Non ci sono privilegiati della spontaneità. È un frutto che possiamo cogliere e donare tutti. Tuttavia, per Fromm che aveva la capacità di racchiudere un mondo di pensieri e significati in poche e semplici righe, la spontaneità era molto più di quello che sembra suggerire la frase citata. Era una possibile via di liberazione.

«Può esistere la libertà in un mondo di maschere e di automi in cui l’avere schiaccia l’essere e la menzogna è la regola dei rapporti umani?»

In “Fuga dalla libertà“, uno dei grandi libri del Novecento, Erich Fromm prova a spiegarci perché è nella spontaneità dei sentimenti e dell’agire che dobbiamo cercare la possibile via di salvezza dalle costrizioni che ci affliggono. Di più: «è la risposta al problema della libertà».

Vediamo come.

COS’È LA SPONTANEITÀ
«L’attività spontanea non è l’attività coatta, alla quale l’individuo è spinto dall’isolamento e dall’impotenza; non è l’attività dell’automa, che è assimilazione acritica di modelli suggeriti dall’esterno. L’attività spontanea è libera attività dell’io e implica, psicologicamente, quello che la radice latina della parola, sponte, significata letteralmente: di propria libera volontà. Per attività non intendiamo il «far qualcosa», bensì quell’attività creativa che può operare nelle proprie esperienze emotive, intellettuali e sensuali, e anche nella propria stessa volontà. Un presupposto di questa spontaneità è l’accettazione della personalità totale, e l’eliminazione della spaccatura tra «ragione» e «natura»; infatti, solamente se l’uomo non reprime parti essenziali del proprio essere, solo se è diventato trasparente a sé stesso, e solo se le diverse sfere della vita hanno raggiunto una fondamentale integrazione, l’attività spontanea è possibile.»

CHI PUÒ ESSERE SPONTANEO?
«Benché la spontaneità sia un fenomeno relativamente raro nella nostra civiltà, non è che ne siamo completamente privi. Per aiutare a comprendere questo punto, vorrei ricordare al lettore alcuni casi in cui tutti vediamo un barlume: di spontaneità.

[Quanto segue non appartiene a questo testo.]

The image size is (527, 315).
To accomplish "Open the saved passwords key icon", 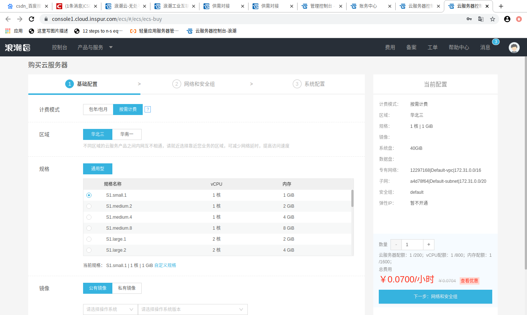I will coord(469,19).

In primo luogo, conosciamo individui che sono – o sono stati – spontanei, i cui pensieri, sentimenti e atti sono l’espressione di loro stessi e non di un automa. Questi individui ci sono familiari per lo più come artisti. Infatti l’artista può essere definito un individuo in grado di esprimersi spontaneamente Se questa è la definizione dell’artista – Balzac lo definiva proprio in questo modo – allora certi filosofi e scienziati devono anch’essi venir chiamati artisti, mentre altri che passano per tali sono tanto lontani dall’artista quanto un vecchio fotografo può esserlo da un pittore creativo. Ci sono poi altri individui i quali, pur non avendo la capacità – o forse semplicemente la preparazione – per esprimersi in un mezzo oggettivo come fa l’artista, possiedono la stessa spontaneità. Ma la posizione dell’artista è vulnerabile, poiché in realtà si rispetta l’individualità e la spontaneità del solo artista riuscito; se non riesce a vendere la sua arte, egli resta per i suoi contemporanei un eccentrico, un nevrotico. In questo senso l’artista sta in una posizione simile a quella che ha sempre contraddistinto il rivoluzionario. Il rivoluzionario vittorioso è uno statista, mentre il rivoluzionario fallito è un criminale.

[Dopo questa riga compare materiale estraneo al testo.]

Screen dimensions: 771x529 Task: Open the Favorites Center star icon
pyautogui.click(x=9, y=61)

I bambini piccoli offrono un altro esempio di spontaneità. Hanno la capacità di sentire e pensare ciò che è veramente loro; questa spontaneità si manifesta in quello che dicono e pensano, nei sentimenti che i loro visi esprimono. Se ci si chiede perché i bambini piacciono alla maggior parte delle persone, credo che la risposta, a prescindere dalle ragioni sentimentali e convenzionali, vada cercata proprio in questo carattere della spontaneità. Essa attira profondamente chiunque non sia talmente arido da aver perduto la capacità di percepirla. In realtà non c’è nulla di più accattivante e convincente della spontaneità, sia che la si trovi nel bambino, o nell’artista, sia che la si trovi in quegli individui che non rientrano per età o professione in questi due gruppi.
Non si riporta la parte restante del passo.